Staff and members working in their fifth-floor offices Wednesday were informed that an exterminator was going to be spraying the area in the coming days, but were not initially told that there was a bedbug infestation.
An email that went out to members Wednesday referenced an "insect problem" and advised legislators to reschedule meetings Thursday and Friday or to move them to an alternate location.
Now, exterminators will take more time to treat the building.
"All House staff have been advised to remain away from the office until after the Thanksgiving Holiday, which will give the contractors time and access to appropriately treat the affected areas," Ridley said in a statement Thursday. "The contractors will continue to assess the facility during this period and make further recommendations if necessary."
In an email sent to Senate staff on Thursday,they were advised to inform Lt. Gov.

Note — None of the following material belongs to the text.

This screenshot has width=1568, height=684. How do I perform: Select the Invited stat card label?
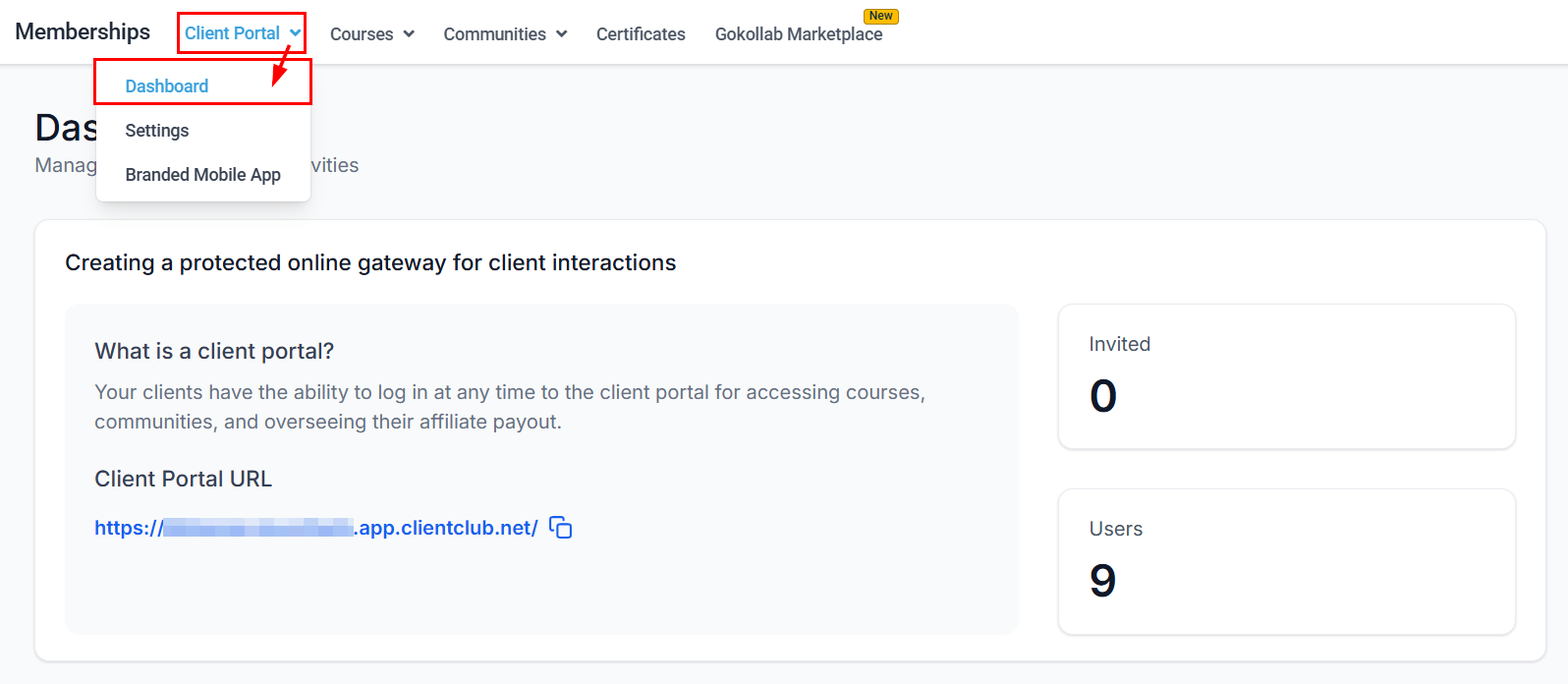click(1119, 344)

Randy McNally's office if they "notice any unwelcome guests" in offices.
This appears to be the first documented case of bedbugs in Tennessee General Assembly buildings, according to legislative librarian Eddie Weeks, who noted that "in times past such things may have not been named."
A House resolution in 1893, however, ordered the Capitol superintendent to "take up the entire carpet in this room, and have the same disinfected and put away for safekeeping until the time for the meeting of the next legislature.
Reach Natalie Allison at email@example.com. Follow her on Twitter at @natalie_allison.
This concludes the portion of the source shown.